Problem of the Week

Problem 17 solution

i)
By drawing lines CE and BD you can create two triangles ECF and BFD. By the same segment theorem, angles FCE and FDB are equal. Similarly, angles FEC and FBD are equal. By the angle-angle similarity.
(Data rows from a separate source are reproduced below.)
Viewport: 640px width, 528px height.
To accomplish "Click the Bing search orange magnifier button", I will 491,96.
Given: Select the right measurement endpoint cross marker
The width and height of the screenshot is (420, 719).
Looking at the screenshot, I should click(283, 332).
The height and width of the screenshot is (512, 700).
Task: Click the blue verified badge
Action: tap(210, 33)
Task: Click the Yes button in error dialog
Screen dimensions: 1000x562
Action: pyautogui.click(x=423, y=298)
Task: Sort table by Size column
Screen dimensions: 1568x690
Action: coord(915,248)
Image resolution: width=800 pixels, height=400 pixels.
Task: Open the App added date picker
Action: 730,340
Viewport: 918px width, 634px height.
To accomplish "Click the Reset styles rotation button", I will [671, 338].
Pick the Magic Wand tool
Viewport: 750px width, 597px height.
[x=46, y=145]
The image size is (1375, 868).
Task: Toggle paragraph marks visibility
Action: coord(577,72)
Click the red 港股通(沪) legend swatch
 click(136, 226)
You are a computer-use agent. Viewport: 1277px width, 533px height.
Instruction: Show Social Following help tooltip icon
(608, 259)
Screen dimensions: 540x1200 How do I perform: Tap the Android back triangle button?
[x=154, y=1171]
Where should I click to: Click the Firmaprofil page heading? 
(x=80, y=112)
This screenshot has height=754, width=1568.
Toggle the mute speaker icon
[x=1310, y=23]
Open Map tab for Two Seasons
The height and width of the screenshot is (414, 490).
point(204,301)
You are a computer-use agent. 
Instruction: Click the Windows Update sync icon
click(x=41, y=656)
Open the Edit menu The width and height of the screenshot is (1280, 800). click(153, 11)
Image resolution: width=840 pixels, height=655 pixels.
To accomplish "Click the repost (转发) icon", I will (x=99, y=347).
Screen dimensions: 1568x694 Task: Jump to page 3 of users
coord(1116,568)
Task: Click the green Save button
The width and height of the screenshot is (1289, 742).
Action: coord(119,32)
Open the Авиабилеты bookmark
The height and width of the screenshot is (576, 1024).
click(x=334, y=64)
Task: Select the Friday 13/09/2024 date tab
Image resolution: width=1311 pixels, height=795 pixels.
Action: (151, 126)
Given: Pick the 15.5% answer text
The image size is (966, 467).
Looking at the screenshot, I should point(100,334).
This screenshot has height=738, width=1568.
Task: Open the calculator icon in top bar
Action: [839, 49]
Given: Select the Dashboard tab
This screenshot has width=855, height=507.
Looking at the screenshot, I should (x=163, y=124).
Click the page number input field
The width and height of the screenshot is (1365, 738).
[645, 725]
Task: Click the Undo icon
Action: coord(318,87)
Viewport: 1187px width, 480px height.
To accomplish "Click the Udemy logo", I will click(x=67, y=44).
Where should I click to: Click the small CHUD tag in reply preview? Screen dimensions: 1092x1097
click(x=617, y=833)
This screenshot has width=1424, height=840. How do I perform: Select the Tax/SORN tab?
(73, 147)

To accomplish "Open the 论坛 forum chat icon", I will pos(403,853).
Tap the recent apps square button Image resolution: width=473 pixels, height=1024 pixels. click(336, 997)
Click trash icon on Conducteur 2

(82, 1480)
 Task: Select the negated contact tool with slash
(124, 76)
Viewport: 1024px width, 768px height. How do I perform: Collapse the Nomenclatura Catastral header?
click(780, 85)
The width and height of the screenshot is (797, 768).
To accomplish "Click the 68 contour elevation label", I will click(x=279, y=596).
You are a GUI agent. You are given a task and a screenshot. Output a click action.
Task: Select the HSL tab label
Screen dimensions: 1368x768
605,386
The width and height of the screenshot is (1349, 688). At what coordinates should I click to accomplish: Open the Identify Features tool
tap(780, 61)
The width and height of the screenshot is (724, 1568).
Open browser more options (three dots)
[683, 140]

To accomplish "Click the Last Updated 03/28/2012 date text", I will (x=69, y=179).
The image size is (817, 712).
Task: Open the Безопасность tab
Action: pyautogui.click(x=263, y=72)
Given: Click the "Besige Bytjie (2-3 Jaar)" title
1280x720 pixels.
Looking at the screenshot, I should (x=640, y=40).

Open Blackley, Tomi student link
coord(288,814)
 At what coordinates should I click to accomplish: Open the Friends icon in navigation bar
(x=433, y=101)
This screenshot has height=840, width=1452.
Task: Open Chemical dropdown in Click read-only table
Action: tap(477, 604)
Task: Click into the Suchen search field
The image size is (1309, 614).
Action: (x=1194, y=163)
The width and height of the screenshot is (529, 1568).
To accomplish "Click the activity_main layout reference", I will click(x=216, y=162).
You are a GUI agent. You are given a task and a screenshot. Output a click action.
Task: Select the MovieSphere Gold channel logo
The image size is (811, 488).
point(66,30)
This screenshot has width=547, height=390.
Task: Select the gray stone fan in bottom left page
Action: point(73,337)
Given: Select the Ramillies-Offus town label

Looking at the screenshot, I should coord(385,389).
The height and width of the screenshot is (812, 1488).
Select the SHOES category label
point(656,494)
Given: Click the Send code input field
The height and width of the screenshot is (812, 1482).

These two triangles must be equal.

Therefore by considering the ratios of the sides we can deduce that $\frac{BF}{FD} = \frac{EF}{FC}$ .

Cross multiplying yields BF $\times$ FC = EF $\times$ FD.

ii)
The easiest way to solve this is to make a new construction where ED crosses the circle twice.

In this construction (diagram below) we can first create a cycling quadrilateral (as constructed by the green line segments FC and DB.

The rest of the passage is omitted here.